RICARDO BONALUME NETO
especial para a Folha

O "amor de mãe" não é algo que já se nasça sabendo; é algo que se aprende pelo exemplo e que passa de geração em geração não porque está escrito no material genético dos seres vivos, mas sim pela experiência.
Essa descoberta foi feita por pesquisadores no Canadá e o objeto de estudo foram ratos, não seres humanos.
Mas, apesar disso, o achado tem implicações na maneira como as pessoas cuidam das crianças, especialmente nas suas primeiras e fundamentais semanas de vida.
"Nos seres humanos, contextos sociais, emocionais e econômicos influenciam a qualidade do relacionamento entre mãe e filhos e podem mostrar continuidade através das gerações", afirmam os autores da pesquisa.
Os achados estão descritos na edição de hoje da revista "Science". Os autores são Darlene Francis, Josie Diorio, Dong Liu e Michael J. Meaney, da Universidade McGill, em Montreal, no Canadá.
"Nossos achados em ratos podem, portanto, ser relevantes na compreensão da importância de programas precoces de intervenção em seres humanos", dizem os pesquisadores.
Por "intervenção" entende-se alguma forma de cuidado como o materno -carinho, amamentação e troca de fraldas.
Os experimentos, complexos, envolveram várias gerações de ratos. Foi necessário um detalhado controle para evitar que fatores de origem genética influenciassem os resultados.
Estudos anteriores com roedores por outros pesquisadores já demonstraram que poderia haver mecanismos de transmissão de comportamentos ligados ao medo entre gerações, que não envolviam diretamente os genes.

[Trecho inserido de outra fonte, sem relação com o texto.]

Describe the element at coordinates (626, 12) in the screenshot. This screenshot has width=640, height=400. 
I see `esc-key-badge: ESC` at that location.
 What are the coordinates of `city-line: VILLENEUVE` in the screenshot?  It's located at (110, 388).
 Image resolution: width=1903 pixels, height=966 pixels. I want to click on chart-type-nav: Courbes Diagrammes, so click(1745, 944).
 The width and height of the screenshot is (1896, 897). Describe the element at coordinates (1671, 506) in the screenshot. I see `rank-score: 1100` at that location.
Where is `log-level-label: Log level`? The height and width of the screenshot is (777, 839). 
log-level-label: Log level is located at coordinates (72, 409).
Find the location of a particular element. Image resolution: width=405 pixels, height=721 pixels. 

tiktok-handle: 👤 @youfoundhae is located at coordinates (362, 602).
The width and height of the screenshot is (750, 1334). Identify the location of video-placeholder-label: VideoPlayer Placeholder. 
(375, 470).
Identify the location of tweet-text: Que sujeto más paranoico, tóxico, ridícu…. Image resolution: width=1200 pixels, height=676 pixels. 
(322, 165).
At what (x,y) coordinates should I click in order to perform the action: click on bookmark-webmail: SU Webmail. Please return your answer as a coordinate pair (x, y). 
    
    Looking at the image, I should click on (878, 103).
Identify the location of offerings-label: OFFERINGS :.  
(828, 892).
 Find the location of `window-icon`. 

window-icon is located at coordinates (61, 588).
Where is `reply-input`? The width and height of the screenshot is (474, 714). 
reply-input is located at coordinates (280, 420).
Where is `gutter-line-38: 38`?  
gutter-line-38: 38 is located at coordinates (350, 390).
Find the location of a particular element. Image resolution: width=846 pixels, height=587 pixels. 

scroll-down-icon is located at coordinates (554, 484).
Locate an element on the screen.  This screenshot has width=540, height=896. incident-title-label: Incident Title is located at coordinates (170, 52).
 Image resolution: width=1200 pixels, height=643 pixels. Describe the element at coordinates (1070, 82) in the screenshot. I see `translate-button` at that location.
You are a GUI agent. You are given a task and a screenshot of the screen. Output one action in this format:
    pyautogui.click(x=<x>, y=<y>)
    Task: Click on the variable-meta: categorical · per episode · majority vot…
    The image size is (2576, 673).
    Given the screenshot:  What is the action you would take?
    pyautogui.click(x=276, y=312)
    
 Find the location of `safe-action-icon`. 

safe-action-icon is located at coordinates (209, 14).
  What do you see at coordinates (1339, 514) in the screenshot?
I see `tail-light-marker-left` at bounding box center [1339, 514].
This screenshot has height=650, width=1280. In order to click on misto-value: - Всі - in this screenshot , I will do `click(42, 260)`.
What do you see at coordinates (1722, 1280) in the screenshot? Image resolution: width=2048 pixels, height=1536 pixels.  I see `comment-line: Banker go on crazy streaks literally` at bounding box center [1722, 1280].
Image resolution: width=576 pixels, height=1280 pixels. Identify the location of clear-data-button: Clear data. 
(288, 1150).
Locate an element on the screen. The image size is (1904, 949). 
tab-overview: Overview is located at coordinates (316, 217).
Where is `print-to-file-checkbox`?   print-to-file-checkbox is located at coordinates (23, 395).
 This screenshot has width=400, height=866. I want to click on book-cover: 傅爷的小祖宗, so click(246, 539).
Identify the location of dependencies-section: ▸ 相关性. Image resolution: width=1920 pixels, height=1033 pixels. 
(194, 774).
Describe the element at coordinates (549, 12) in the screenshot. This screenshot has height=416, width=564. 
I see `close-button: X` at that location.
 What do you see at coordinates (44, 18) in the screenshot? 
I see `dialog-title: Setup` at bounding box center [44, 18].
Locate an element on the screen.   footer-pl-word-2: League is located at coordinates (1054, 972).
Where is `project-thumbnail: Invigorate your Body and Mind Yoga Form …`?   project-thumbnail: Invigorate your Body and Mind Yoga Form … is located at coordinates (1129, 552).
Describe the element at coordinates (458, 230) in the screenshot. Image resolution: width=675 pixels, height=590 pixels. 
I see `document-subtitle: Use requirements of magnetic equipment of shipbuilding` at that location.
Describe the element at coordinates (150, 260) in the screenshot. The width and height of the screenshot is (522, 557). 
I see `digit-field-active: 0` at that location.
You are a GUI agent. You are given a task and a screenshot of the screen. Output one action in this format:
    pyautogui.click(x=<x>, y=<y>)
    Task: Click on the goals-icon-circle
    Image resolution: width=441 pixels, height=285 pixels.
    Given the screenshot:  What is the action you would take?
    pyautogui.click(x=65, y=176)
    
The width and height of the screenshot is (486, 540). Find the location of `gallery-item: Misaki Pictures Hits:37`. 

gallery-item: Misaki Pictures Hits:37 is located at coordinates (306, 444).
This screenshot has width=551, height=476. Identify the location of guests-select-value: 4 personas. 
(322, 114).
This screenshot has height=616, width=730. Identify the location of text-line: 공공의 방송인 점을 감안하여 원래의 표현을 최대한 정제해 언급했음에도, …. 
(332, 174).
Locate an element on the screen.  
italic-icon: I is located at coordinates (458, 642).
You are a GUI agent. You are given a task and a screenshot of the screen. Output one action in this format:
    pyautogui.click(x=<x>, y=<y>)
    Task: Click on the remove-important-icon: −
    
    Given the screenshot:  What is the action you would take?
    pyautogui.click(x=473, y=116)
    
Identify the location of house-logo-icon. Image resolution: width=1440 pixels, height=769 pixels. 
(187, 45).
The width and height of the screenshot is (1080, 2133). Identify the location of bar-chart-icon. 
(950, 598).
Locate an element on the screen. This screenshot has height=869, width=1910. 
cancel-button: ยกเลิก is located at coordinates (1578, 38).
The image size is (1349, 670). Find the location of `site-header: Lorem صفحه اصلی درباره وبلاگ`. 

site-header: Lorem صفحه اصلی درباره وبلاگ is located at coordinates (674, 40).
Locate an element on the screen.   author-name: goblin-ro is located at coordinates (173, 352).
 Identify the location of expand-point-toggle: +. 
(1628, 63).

"Os resultados do estudo apóiam essa idéia e sugerem que o mecanismo para esse padrão de herança envolva diferenças em cuidado materno durante a primeira semana de vida", declaram os autores do estudo.
Os testes de Francis e colaboradores avaliaram a relação entre a maneira com que as mães cuidaram dos filhotes e o comportamento que estes apresentaram.
Essencialmente, mostrou-se que os filhotes cujas mães os lambiam e cuidavam com mais frequência, com uma postura específica ao fazê-lo -com as costas arqueadas-, demonstraram menos medo do que os filhotes com mães mais "reservadas".
Essa diferença da "personalidade" de ratos poderia ser de origem genética. Mas os estudos avaliaram filhotes das mães "discretas" criados pelas mães mais atentas. Eles desenvolveram comportamentos menos medrosos.
E, ao ter seus filhos, esses antigos filhotes cuidaram da sua prole de modo mais atencioso, em vez de mais discreto.
Concluindo: no velho debate sobre quem mais influencia o comportamento de um ser vivo, o fator "meio ambiente" ganhou um ponto em relação à questão da hereditariedade.